You can find the git repo with the finished submission here: BootNoodle

A few days ago (as of writing), @netspooky announced the first (hopefully annual!) Binary Golf Grand Prix on Twitter. The objective was to create a binary of any sort that is the same forwards as it is byte-reversed, but with an emphasis on creating as small a binary as possible, hence golfing.

This was one of those challenges where I thought that I had no chance of even creating a qualifying submission, so it’s better to just wait for the results and admire the work of everyone else. However, I did start thinking about how it would even be possible to create such a binary (netspooky already pointed out that COM files and like don’t count for fairly obvious reasons).

I decided that if I was going to attempt something like this, I’d have to first settle on a file format. In the end, I think I took the easy option and chose to create a palindromic x86 bootloader. The main reasons for this were that bootloaders are essentially format-less - the only requirement for a valid bootloader is bytes 511 and 512 are 0x55 and 0xaa respectively - the rest of it is just raw x86 instructions. That brings us to the second reason: technically (as far as I am aware) the absolute minimum size of an x86 bootloader is 512 bytes.
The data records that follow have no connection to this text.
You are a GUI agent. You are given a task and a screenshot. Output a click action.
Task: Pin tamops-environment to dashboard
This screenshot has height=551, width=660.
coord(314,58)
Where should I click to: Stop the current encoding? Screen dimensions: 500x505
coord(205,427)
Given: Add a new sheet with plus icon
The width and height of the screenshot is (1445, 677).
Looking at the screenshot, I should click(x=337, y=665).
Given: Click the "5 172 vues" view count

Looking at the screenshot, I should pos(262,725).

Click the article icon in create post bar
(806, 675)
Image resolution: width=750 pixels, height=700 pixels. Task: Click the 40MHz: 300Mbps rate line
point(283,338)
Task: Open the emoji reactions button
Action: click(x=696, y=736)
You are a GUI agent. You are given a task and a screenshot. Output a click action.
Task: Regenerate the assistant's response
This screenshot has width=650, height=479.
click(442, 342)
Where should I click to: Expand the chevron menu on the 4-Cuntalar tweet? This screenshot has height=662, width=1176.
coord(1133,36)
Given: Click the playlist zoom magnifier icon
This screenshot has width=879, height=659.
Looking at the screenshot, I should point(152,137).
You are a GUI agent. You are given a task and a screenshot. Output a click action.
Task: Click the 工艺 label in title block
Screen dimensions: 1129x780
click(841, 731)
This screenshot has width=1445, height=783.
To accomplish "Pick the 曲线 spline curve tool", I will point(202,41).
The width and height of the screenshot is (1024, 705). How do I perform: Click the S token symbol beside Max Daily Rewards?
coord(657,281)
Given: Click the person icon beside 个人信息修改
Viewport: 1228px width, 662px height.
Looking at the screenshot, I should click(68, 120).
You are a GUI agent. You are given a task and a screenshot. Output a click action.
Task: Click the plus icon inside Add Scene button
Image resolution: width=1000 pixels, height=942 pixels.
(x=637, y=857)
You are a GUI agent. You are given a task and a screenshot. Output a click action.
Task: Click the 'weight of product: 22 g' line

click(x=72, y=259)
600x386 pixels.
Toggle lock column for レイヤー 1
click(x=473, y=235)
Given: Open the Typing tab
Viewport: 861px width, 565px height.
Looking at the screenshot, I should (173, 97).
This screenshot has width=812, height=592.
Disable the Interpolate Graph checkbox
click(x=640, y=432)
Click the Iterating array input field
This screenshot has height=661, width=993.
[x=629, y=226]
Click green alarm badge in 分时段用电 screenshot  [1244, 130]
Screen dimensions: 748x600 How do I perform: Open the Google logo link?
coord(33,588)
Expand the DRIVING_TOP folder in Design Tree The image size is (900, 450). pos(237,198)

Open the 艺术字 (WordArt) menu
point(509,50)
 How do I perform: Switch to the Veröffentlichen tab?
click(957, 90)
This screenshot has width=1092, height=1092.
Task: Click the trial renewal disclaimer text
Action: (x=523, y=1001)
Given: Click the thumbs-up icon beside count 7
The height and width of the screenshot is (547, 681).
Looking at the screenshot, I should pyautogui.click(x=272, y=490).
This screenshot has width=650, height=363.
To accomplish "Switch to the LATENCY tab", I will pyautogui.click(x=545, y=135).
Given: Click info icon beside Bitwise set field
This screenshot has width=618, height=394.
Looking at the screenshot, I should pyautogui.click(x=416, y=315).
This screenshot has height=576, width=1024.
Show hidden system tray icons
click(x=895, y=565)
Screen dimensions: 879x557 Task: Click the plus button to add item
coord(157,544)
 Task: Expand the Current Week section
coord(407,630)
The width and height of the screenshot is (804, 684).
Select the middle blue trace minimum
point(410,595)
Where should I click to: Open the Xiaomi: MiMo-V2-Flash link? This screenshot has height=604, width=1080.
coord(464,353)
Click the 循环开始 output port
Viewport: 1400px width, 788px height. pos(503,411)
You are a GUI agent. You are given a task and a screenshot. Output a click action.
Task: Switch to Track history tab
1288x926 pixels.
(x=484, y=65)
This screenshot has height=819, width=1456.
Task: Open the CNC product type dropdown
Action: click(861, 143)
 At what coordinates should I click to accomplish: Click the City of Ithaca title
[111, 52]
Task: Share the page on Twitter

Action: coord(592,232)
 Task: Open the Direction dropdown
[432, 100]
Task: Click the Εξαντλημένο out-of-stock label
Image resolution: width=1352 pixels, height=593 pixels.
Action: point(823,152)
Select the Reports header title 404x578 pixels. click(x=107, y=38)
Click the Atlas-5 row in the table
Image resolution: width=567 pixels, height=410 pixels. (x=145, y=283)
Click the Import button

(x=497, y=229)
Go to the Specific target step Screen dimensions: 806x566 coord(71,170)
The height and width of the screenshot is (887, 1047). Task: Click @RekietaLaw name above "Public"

This felt like a bit of a double-edged sword - just enough space to do something interesting, but still fairly limited - especially given that it has to read the same backwards!

Workflow

I knew that the first thing I had to get right was actually generating a palindromic file - whether or not anything actually executed. The bootloader itself was going to be written in NASM, so I could then just use dd to snip off the first 256 bytes, reverse it with a bit of Perl from stackoverflow and cat the two halves together. I stuck all this into a shell script called build.sh and started to get to work.

mkdir bin 2>/dev/null

nasm -f bin -o bin/bootnoodle.bin src/bootnoodle.asm
dd if=bin/bootnoodle.bin of=bin/tmp.bin bs=1 count=256
rm bin/bootnoodle.bin
perl -0777pe '$_=reverse $_'  bin/tmp.bin > bin/tmp2.bin
cat bin/tmp.bin bin/tmp2.bin > bin/bootnoodle.bin
rm bin/tmp*

When this completes, then we can simply use QEMU to run the bootloader with qemu-system-x86_64 bin/bootnoodle.bin.

x86 Bootloaders

Creating an x86 bootloader is actually a surprising easy task. After fighting with a few different ideas for what to do, I settled on printing a nice bit of “BGGP” ascii art and a link to this blog. You might be wondering how on earth you can fit a printing function into just 256 bytes - it turns out that a huge amount of functionality, from printing characters to graphics primitives, are built into the BIOS. Which of these built-in functions we call is controlled by placing a byte into the AH register and invoking a particular interrupt.

For example, we can call the “Teletype Output” routine (“printing a character” to you and me) by placing 0x0e into AH, the ascii character you want to print into AL and using interrupt 0x10. There are couple of extra options to this function (like page number and foreground colour) that we put in to the BX register. In general, this is the workflow of a bootloader; load registers, interrupt, load registers, interrupt…

The infinitely useful x86 Interrupt Table is part of what makes x86 bootloader programming so easy!

The rough flow of execution of my bootloader is as follows:

  • Clear the screen with the scroll up window routine
  • Set the cursor to the position we want to start printing from with the set cursor position routine
  • Load the memory address of our null-terminated string into the SI register
  • Call the string printing routine
  • Halt

The reason we have to clear the screen is that otherwise we’re left with fragments of information about the BIOS cluttering the screen up (in QEMU’s case, you get the SeaBIOS copyright string stuck at the top of the screen). Also, one of the extra options we get with the scroll up window is that we can change the background/foreground colour by setting BH - in my case 0x03 which keeps the background black but makes the foreground cyan.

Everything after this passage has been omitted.